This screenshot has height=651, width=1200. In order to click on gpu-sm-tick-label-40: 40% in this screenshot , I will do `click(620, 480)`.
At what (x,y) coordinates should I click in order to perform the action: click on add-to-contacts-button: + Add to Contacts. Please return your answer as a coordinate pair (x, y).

* * *

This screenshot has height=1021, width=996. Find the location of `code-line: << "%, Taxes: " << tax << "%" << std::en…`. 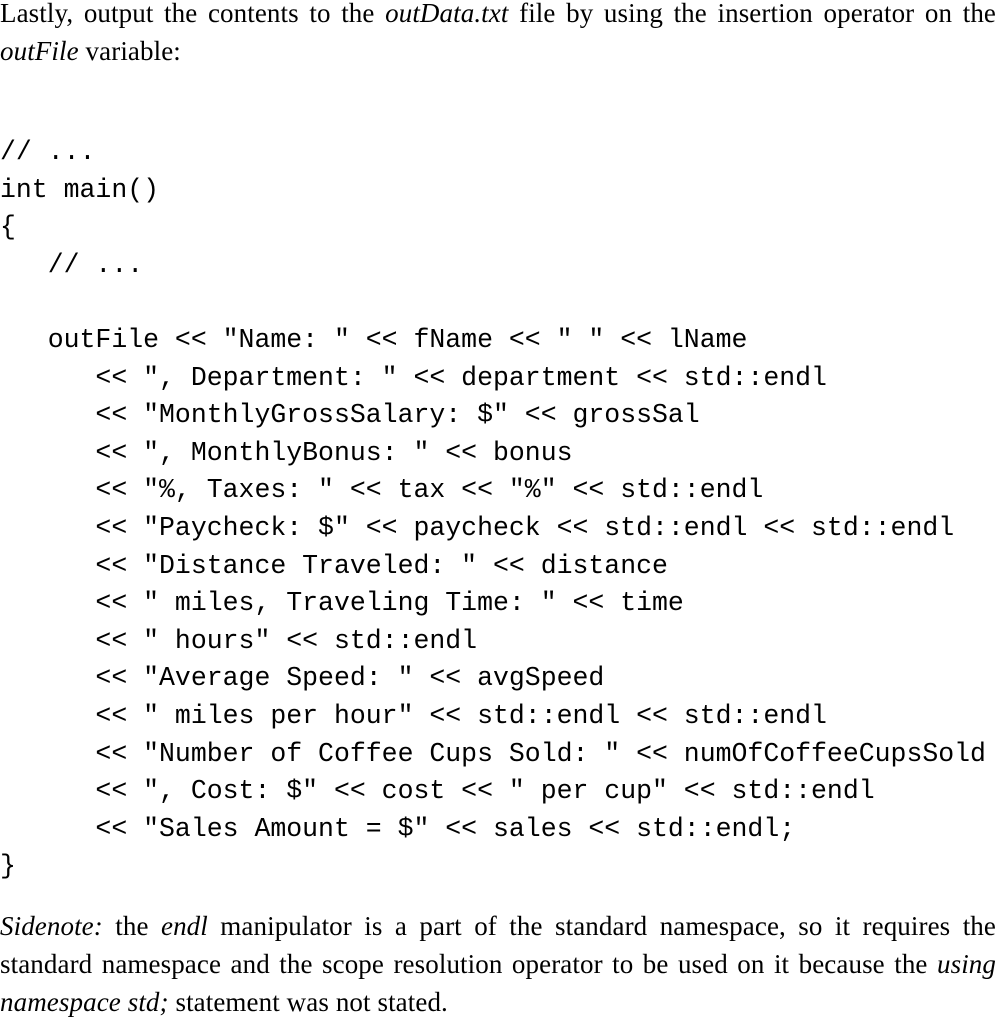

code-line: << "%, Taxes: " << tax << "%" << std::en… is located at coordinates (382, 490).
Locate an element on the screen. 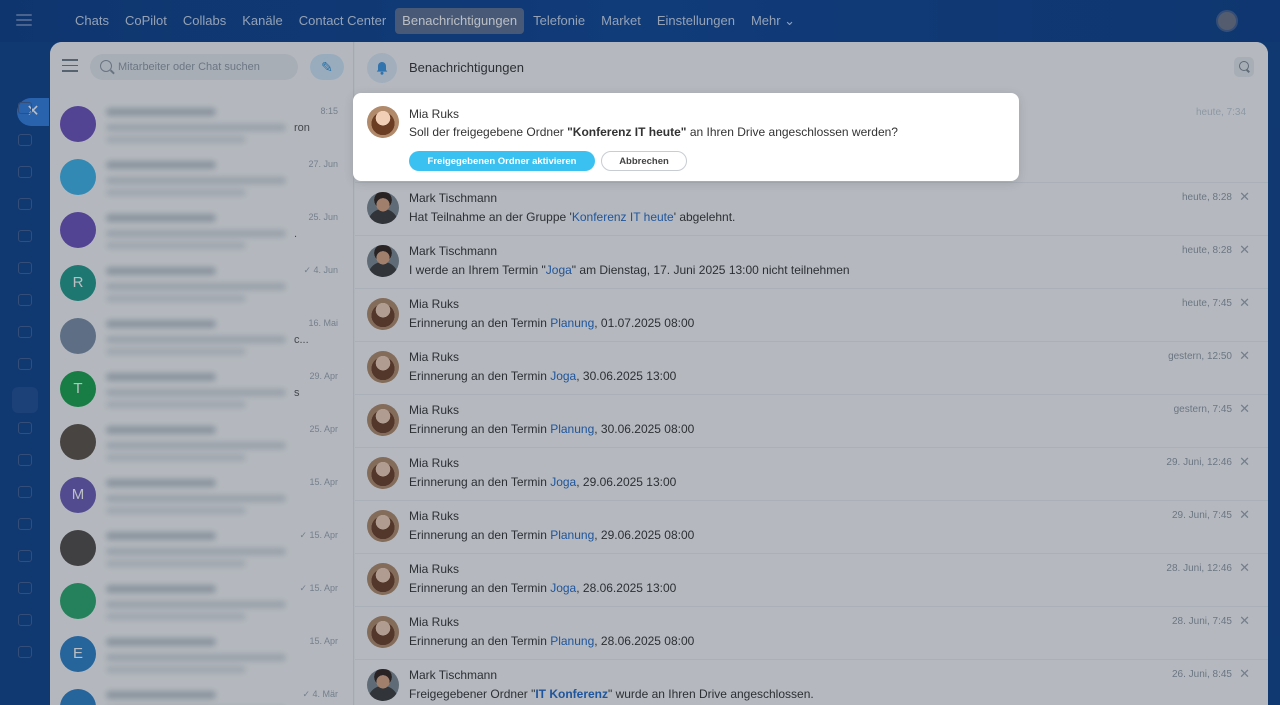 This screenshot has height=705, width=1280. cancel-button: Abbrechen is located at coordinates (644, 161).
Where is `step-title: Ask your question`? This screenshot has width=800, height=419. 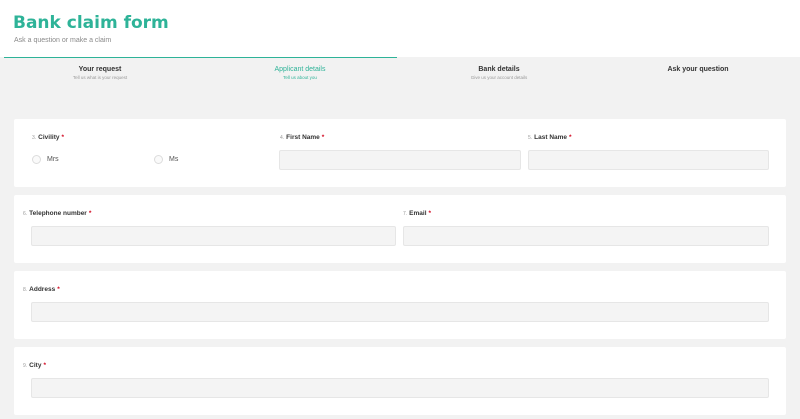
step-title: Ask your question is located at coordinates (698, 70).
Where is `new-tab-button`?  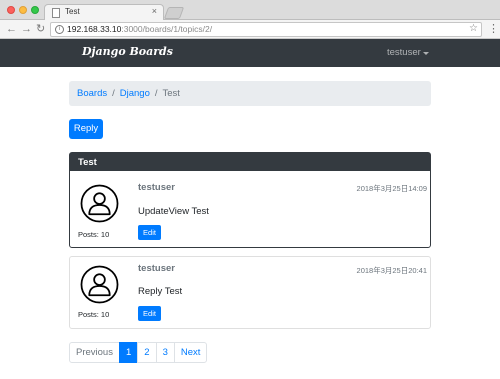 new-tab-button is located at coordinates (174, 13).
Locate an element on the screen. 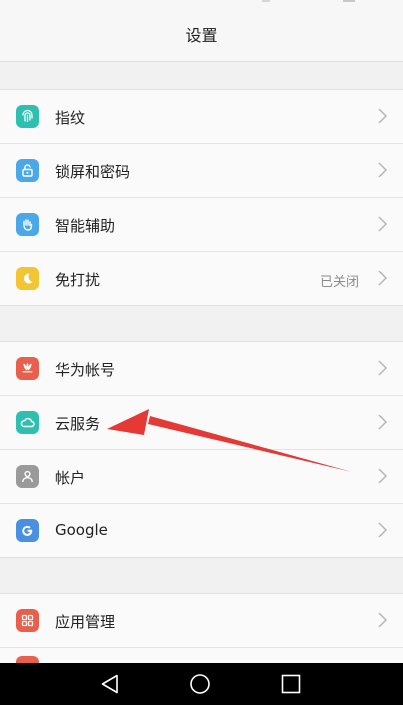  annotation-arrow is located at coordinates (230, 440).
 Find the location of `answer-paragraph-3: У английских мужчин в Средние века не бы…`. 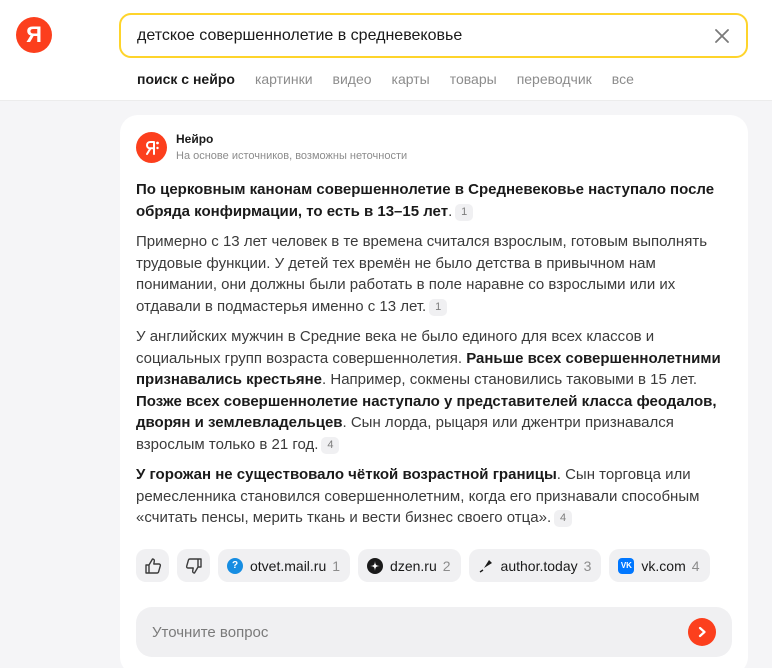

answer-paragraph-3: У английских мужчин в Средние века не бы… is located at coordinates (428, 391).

EXERCISE BRIEF: Could you render the material as a JSON list of strings, one per line with blank lines left out, beginning at the line that has "This screenshot has height=651, width=1200." and stopping after the line that has "At what (x,y)"?

YOUR SOLUTION:
[
  "This screenshot has height=651, width=1200. In order to click on gpu-sm-tick-label-40: 40% in this screenshot , I will do `click(620, 480)`.",
  "At what (x,y) coordinates should I click in order to perform the action: click on add-to-contacts-button: + Add to Contacts. Please return your answer as a coordinate pair (x, y)."
]